— start —

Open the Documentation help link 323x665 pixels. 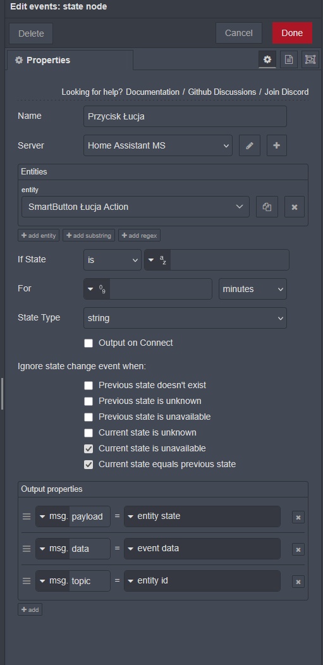(152, 92)
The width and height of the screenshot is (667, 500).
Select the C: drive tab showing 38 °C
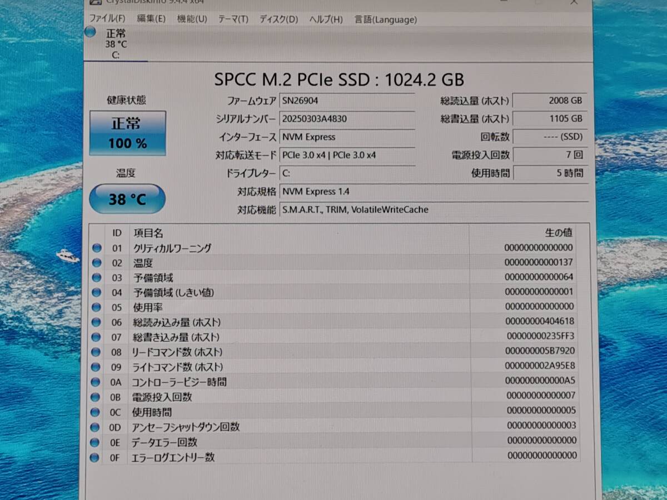pos(115,44)
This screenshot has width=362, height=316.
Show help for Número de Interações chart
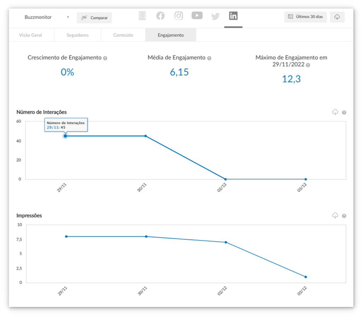(x=344, y=113)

— end —

The problem:
Please copy everything from the line containing "This screenshot has width=362, height=316." down to the end of the material word for word, leaving the pictures out.

Exercise output:
This screenshot has width=362, height=316.
Show help for Número de Interações chart
(x=344, y=113)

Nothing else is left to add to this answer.